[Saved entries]
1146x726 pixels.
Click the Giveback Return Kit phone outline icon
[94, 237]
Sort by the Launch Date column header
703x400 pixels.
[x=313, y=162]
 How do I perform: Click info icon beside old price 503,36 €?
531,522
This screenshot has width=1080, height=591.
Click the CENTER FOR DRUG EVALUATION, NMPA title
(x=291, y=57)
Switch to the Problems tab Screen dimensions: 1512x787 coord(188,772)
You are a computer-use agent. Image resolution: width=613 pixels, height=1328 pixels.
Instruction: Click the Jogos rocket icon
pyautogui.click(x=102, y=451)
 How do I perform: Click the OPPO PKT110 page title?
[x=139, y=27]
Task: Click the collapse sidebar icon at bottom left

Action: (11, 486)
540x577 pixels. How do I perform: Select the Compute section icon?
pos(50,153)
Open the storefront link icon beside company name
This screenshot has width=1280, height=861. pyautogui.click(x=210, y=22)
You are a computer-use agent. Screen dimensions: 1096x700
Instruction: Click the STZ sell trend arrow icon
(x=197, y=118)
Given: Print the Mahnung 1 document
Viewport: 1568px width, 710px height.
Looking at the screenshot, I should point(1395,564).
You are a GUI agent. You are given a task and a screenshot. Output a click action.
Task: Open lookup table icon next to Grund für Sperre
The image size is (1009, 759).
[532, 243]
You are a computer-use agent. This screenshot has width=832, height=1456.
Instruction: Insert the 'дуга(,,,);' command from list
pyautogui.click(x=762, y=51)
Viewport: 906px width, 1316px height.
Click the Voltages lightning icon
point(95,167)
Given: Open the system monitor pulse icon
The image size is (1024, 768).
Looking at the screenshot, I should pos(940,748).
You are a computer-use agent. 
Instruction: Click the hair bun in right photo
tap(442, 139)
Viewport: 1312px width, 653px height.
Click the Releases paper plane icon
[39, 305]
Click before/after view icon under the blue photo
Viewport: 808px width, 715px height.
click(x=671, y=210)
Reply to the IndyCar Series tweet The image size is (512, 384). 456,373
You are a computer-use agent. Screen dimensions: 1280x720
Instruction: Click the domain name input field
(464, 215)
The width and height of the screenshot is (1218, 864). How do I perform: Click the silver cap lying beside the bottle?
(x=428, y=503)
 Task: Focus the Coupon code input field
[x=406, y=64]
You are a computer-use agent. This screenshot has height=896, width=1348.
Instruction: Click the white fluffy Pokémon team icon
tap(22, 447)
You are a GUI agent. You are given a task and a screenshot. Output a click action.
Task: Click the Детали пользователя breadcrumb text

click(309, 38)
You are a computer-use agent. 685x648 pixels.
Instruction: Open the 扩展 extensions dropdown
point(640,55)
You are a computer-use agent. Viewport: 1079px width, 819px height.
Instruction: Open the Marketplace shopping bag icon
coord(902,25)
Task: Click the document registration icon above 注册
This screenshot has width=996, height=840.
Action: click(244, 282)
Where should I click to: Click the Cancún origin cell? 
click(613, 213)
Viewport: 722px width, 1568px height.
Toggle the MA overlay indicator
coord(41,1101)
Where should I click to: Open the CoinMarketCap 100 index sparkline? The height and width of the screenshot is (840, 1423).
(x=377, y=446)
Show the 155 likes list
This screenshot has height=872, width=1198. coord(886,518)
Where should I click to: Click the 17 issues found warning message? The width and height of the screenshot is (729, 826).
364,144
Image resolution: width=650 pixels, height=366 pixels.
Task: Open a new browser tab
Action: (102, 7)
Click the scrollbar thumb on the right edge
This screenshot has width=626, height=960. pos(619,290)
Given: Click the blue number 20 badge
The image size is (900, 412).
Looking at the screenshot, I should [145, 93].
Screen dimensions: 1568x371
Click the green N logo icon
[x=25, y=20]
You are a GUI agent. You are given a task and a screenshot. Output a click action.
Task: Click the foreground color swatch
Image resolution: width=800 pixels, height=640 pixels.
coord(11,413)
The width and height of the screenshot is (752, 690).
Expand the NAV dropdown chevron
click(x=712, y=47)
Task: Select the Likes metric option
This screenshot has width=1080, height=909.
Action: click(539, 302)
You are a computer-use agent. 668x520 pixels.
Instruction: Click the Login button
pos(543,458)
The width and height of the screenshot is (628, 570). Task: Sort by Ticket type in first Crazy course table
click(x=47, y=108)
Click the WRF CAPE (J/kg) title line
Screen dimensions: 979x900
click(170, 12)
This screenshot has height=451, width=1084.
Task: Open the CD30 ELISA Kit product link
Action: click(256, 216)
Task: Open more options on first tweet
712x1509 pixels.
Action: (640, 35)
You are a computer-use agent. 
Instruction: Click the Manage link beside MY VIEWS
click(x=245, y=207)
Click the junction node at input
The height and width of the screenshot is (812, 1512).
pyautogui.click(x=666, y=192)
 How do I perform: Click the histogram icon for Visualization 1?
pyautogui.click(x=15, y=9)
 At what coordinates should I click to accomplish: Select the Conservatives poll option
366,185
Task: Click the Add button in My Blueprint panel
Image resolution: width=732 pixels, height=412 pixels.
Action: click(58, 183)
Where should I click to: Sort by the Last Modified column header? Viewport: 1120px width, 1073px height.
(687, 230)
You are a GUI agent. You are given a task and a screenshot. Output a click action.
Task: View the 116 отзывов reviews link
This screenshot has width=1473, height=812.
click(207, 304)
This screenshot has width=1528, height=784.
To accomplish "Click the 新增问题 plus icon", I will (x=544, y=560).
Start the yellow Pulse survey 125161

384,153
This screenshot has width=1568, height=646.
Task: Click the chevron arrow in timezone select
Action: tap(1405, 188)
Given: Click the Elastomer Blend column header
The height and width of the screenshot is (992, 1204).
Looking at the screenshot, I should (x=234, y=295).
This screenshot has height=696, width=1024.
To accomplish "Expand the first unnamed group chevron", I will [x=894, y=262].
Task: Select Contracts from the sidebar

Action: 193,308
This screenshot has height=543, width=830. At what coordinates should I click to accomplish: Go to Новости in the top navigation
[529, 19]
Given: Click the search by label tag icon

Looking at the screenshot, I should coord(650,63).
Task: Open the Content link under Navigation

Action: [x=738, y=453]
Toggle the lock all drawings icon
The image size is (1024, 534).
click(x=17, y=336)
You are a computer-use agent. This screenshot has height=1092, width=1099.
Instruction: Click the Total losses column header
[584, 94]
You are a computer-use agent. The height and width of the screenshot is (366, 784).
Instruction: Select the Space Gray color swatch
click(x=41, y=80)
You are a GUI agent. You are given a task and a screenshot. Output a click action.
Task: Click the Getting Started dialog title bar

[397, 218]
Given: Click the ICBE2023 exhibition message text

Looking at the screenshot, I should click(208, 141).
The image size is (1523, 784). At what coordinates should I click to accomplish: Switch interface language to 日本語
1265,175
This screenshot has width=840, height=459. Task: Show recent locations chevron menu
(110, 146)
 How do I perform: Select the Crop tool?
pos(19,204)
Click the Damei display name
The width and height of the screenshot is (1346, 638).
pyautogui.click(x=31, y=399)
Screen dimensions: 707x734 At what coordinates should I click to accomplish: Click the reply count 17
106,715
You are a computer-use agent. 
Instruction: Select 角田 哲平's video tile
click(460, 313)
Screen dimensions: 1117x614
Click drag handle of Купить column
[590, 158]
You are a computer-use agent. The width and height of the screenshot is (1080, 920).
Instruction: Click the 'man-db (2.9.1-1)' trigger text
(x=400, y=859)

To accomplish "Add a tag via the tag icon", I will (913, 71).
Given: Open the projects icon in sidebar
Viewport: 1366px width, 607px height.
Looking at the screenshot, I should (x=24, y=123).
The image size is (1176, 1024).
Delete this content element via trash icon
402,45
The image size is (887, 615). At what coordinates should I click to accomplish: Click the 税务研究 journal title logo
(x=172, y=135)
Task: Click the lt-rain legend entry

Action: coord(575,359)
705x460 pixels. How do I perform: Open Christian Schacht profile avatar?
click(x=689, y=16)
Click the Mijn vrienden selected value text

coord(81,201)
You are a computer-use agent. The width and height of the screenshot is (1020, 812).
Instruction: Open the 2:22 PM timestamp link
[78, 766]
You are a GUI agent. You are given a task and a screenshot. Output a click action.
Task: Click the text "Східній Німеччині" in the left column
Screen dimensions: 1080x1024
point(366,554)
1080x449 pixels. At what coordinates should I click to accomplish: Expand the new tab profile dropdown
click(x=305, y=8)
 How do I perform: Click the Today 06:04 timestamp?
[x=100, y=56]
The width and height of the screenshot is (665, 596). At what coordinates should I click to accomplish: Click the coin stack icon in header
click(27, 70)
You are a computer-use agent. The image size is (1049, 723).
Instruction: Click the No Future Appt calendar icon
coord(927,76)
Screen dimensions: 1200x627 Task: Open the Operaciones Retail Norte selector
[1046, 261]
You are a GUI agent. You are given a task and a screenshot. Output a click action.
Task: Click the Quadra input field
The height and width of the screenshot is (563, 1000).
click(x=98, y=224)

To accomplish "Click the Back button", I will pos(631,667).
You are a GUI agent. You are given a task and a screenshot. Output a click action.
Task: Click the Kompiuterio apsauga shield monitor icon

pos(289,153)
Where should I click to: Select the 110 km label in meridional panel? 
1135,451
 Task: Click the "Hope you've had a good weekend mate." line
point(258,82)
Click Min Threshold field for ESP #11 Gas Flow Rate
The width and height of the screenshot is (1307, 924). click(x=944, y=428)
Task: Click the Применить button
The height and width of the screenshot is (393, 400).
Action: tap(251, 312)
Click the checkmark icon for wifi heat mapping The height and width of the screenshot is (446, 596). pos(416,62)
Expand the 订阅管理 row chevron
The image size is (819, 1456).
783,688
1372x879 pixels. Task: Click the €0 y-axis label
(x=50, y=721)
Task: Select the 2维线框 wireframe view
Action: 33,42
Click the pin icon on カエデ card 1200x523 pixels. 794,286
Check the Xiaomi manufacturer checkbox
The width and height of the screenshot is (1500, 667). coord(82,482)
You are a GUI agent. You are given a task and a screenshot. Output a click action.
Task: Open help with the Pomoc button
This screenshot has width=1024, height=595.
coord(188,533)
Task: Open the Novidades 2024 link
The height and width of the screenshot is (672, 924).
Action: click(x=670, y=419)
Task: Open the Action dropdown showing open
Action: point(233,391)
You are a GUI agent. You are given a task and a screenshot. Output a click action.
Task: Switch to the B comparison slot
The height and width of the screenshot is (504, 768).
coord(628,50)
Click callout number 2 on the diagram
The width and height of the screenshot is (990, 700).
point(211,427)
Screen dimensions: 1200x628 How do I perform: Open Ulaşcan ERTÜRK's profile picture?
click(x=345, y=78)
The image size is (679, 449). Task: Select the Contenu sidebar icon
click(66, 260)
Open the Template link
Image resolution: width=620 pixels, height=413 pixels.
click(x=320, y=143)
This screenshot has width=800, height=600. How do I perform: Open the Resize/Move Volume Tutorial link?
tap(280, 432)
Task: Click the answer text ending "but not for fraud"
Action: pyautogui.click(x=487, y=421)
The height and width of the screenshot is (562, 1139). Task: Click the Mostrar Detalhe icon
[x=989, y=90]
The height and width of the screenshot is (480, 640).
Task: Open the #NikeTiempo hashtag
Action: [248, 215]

**Task statement:** Search the entries for the word "tweet" and show every line that has it.

**Answer section:**
Reply to the IndyCar Series tweet The image size is (512, 384). 456,373
Task: Open more options on first tweet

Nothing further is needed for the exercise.